If your data is dated and represents monetary amounts then there is an option to adjust your time series for inflation and use constant prices. We have provided a spreadsheet containing CPI (consumer price index) data for a limited number of countries and we will add more if users request it.
The final setting on the Input Data tab is the selection of the Currency to be displayed on your CPD plots when appropriate. You can either choose one of the options on offer or you can enter your own currency symbol.
And on to the Time Series tab.
The correct Periodicity of your data needs to be specified. The options are currently Days, Weeks, Months, Quarters and Undeclared, with the latter being used when your data is undated or fits another periodicity (in which case a numeric sequence is required).
If there are records missing from your data then there is an option to Fill Missing Values with the Latest Value observed or a Fixed Value (typically zero). This option only works for dated series and only when an entire record is missing (i.e. it does not fill NA or null values).
When your data is dated and represents monetary amounts from specific countries then there is an option to adjust your time series for inflation. Inflation Adjustment should only be considered when the series is sufficiently long enough to warrant an adjustment (typically more than two years).
A Display Units setting is available should you want to reduce the scale of your raw data. You can either divide the Quantity by a thousand (K) or by a million (M) and you can also include a currency unit (if specified on the Input Data tab) in the CPD plot labels.
The remaining three Exclusion Levels settings are used to exclude from consideration those series with only a few or low observations or those that have not had any recent observations.
The Change Point tab provides settings used by the CPD algorithm.
The first setting specifies the number of series to be included in the CPD Execution. CPD can either be run against all the series in your source data or against a random sample. Specifying a Sample Size is a good option when you are exploring your data and you have not yet settled on your desired options. When you are ready to productionise the process you can select All Series and run CPD across hundreds or even thousands of time series.
The Number of Shuffles specifies the number of boot-strapping iterations used to determine the probability that the identified change is significant at the required Confidence Level. If a very large number of series are being considered then it may be necessary to reduce the number of shuffles below the default value of 1,000.
CPD Iterations specifies the number of iterations to be used when identifying multiple change points in a series. On the first iteration the full series is tested while subsequent iterations successively split the series at the point of significant changes in order to detect further changes.
The remaining settings on this tab have been described in a separate meaningful and sustained post.

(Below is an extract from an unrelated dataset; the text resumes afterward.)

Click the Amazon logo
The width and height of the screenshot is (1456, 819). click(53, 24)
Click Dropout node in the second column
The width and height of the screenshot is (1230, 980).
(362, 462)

And finally, the Output Data tab specifies what outputs are produced along with how the settings are to be stored and used.

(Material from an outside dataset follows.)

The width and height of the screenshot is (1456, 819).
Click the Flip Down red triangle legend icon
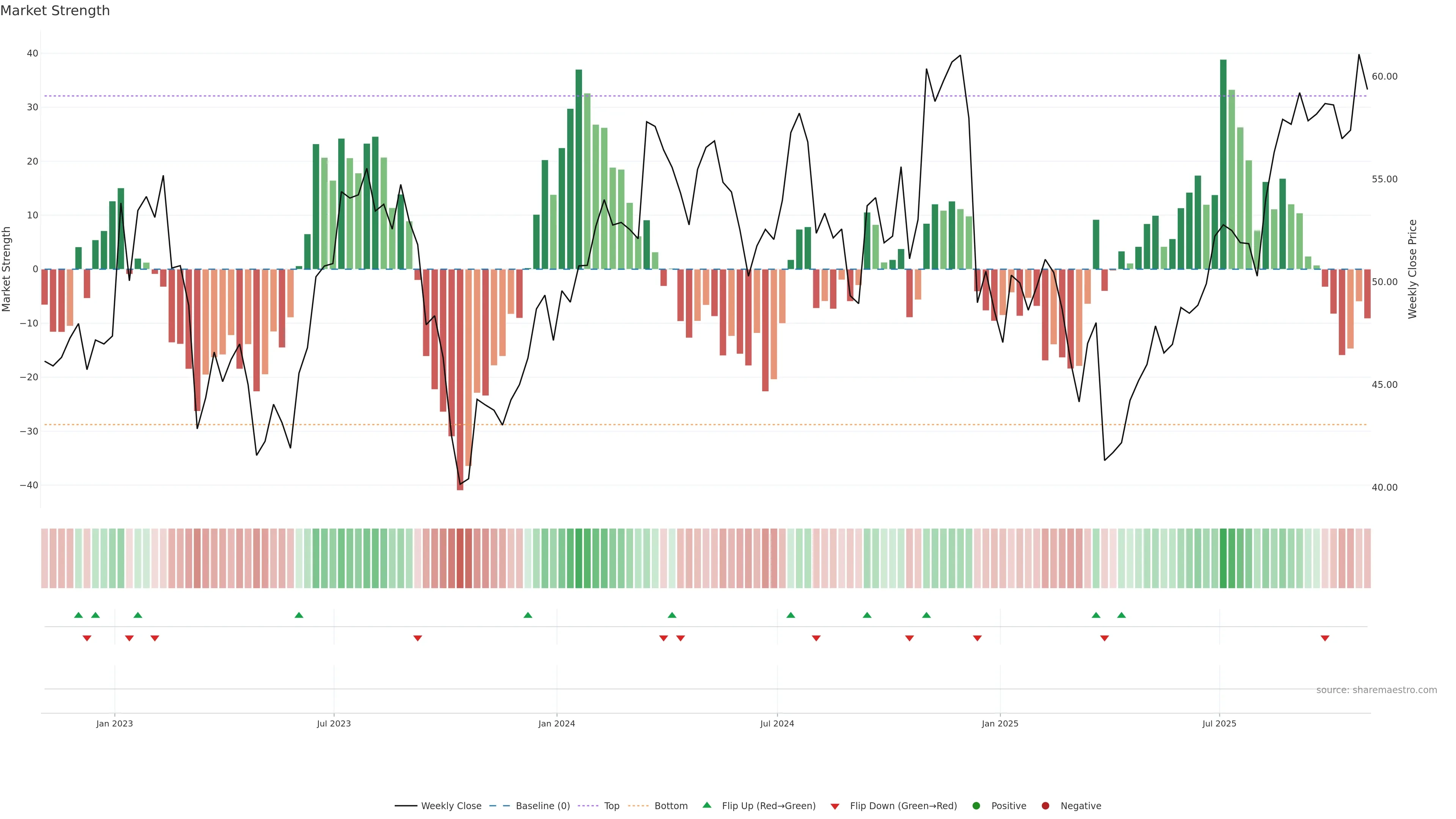835,806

Viewing the CPD plots is a valuable exercise when exploring your data and establishing the appropriate settings. You can either view All Series or a random sample of Sample Size if you have a lot of data. When performing production runs you may choose to view None to speed up execution.
As for the CPD output you can write to a CSV file with a name of your choosing (there is no need to include the .csv extension) and/or you can Display summary results on the screen.
A very useful feature is the ability to save all your settings to a Settings File. Once you have saved your settings using the Save button you can load them by clicking the Load button at any time or you can elect to automatically load them upon program start-up. There is also an option to automatically run the program upon start-up using your saved settings. This is a handy option when performing production runs; you may even be able to set up a calling routine to automatically call the CPD executable.